The independent album sold surprisingly well, and Vai gained a reputation as the thinking man’s guitar hero. It was an impression further solidified by his band, The Classified, a progressive, Zappa-esque unit that appealed to a small group of hipsters in Los Angeles who had little use for the growing Eighties hair metal scene. The only downside was, it seemed like Vai was headed for nothing more than cult status, when suddenly he shifted gears.
In 1984, he replaced Yngwie Malmsteen in the hard rock unit Alcatrazz. After recording one fairly unremarkable album with the band, he left to join David Lee Roth’s high profile post–Van Halen band. Overnight the cult hero became one of the world’s most visible and celebrated lead guitarists, and his meteoric rise continued after he appeared in the 1986 blockbuster film Crossroads, where he played a pivotal role as the devil’s guitarist.
By 1990, Vai was a household name, and he wasn’t about to let the moment slip through his nimble fingers. Using his fame and his dazzling chops, he set out to make nothing less than the ultimate guitar album.
Upon the record’s release, Guitar World wrote: “Each track on Passion and Warfare features ravishing neo-psychedelic stereo panoramas reminiscent of Jimi Hendrix and even Sgt. Pepper’s–era Beatles. This recording is not about playing diminished scales at full throttle, or tapping with four fingers—it’s nothing less than the guitar as an orchestra. It’s also one of the damnedest things we’ve ever heard.”
All these years later, it still is.
When Vai announced he was commemorating the 25th anniversary of the album with a special newly remastered double CD edition of the album, it seemed only right to honor the occasion. But leave it to Steve to throw an interesting left curve. In addition to four previously unreleased tracks from the Passion and Warfare sessions, he has included the first ever release of Modern Primitive, a collection of songs based on song sketches and works-in-progress composed and recorded by Vai between the time of Flex-Able in 1984 and Passion and Warfare in 1990. It’s what Vai calls “the missing link between the two records.”

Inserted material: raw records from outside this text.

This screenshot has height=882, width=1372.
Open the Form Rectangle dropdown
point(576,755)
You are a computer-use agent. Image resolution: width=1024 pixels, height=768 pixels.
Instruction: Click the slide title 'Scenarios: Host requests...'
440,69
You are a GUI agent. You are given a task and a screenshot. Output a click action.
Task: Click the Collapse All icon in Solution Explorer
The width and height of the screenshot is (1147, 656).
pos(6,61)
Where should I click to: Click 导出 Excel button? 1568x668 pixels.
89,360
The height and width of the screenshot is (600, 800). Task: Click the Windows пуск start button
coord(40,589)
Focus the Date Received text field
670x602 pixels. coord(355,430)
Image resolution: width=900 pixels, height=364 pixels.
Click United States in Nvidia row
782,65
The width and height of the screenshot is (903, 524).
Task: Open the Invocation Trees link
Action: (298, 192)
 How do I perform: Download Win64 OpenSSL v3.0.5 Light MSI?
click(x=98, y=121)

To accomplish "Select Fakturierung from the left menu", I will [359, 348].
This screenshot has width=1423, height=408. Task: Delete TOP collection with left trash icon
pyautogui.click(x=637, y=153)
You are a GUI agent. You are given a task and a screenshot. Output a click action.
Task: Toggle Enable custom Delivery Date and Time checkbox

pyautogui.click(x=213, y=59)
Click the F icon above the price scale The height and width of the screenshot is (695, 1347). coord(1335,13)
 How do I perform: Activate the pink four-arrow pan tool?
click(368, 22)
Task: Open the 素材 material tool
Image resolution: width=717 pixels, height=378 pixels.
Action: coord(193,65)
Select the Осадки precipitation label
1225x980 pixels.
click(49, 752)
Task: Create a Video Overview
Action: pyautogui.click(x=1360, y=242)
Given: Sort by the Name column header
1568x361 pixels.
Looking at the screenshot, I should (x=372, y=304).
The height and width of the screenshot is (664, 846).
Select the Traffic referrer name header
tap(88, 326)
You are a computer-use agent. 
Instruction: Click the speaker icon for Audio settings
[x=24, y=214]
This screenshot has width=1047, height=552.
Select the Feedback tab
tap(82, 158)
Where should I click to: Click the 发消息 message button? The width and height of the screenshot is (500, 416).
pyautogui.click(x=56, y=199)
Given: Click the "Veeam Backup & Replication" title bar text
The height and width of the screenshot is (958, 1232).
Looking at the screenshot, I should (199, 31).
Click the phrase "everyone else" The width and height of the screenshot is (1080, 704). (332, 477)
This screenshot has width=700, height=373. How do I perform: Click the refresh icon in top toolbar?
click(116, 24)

No throwaway, Modern Primitive features some of the most exciting music he has created since, well, Passion and Warfare. We caught up with Steve while he was driving, which was appropriate. As we chatted, the conversation veered into multiple directions before heading into parts unknown.
Can you tell me a little bit about who you were as a person at the time of the release of Passion and Warfare? What were your musical and commercial goals?
To really explain that, I’d have to go back five or six years before the release of the album. I recorded my first solo album Flex-Able in 1984, and it was a very innocent project. I released it independently and had very modest expectations in terms of sales or success. I really wasn’t thinking of a professional career or being famous. I had this incredible music teacher in high school and I always thought, Hey, if I ever just ended up teaching music at a high school, that would be great, but I loved the guitar and I loved making music. I loved the whole process of getting an idea and then fishing it out. One of my greatest strengths back then was not really having any expectations—I would just do things without putting too much thought about whether it would sell. My main focus was just on thrilling myself with the funny music I was making.
You were playing at the time with Frank Zappa. What was his influence?
I was enamored with Frank’s music, and that flowed into a lot of the stuff I was doing, because he seemed to have it all: the guitar playing, the comedy, the composition, all these things I really responded to. I was in my early twenties when I recorded Flex-Able, which is an interesting time in your life. You've got this almost revolutionary spirit and you really want to bang away at the things that are interesting to you. Since I had my own little studio—a shed that I converted in my backyard—I was really learning a lot about recording, engineering and how to work with people, skills that would become very important later when I recorded Passion and Warfare and my subsequent solo albums.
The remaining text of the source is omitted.